Montréal (IQNA)-Alcool et islam, une relation controversée

10:01 - April 11, 2007
Code de l'info: 1535886
Le philosophe Marek Halter publie une surprenante Anthologie du vin et de l'ivresse en islam ( Le Seuil, 2004 ), et c’est réellement du rapport qu'entretiennent les musulmans avec l'alcool ?
Tolerance.ca® a posé la question à un expert, le professeur Laurence Michalak, de l'Université Berkeley.
Laurence Michalak s'intéresse en effet de près à ce thème. Il a, entre autres, écrit en 2002 un texte spécialisé intitulé Alcohol and Islam: Alcohol Consumption Among Tunisian Emigrants to France, et a effectué plus récemment une étude sur la consommation de l'alcool par les musulmans américains.

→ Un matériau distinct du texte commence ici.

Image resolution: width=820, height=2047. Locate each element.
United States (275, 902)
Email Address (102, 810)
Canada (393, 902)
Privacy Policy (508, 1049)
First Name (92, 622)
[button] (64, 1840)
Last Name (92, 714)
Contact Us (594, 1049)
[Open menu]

Rappelons d'abord quelques considérations générales. L'islam entretient un rapport ambivalent avec l'alcool, notamment pour ses résidents en Occident. La plupart des musulmans considèrent l'alcool comme formellement interdit par leur religion. Ainsi, les sourates 2:219, 4:43, 5:90 et 5:91 traitent de cette question, et toujours dans le sens négatif de son interdiction. Par exemple, la sourate 5:90 déclare ceci : « Ô vous qui croyez/ le vin, le jeu de hasard, les pierres dressées et les flèches divinatoires sont une abomination et une œuvre du Démon/ Évitez-les… »
D'autres adeptes de l'islam, certainement minoritaires, pensent que l'islam, sans en recommander la consommation, permet l'absorption d'alcool, notamment une fois toutes les cinq prières quotidiennes complétées, ou encore qu'il ne condamne que la saoulerie et non le produit en tant que tel.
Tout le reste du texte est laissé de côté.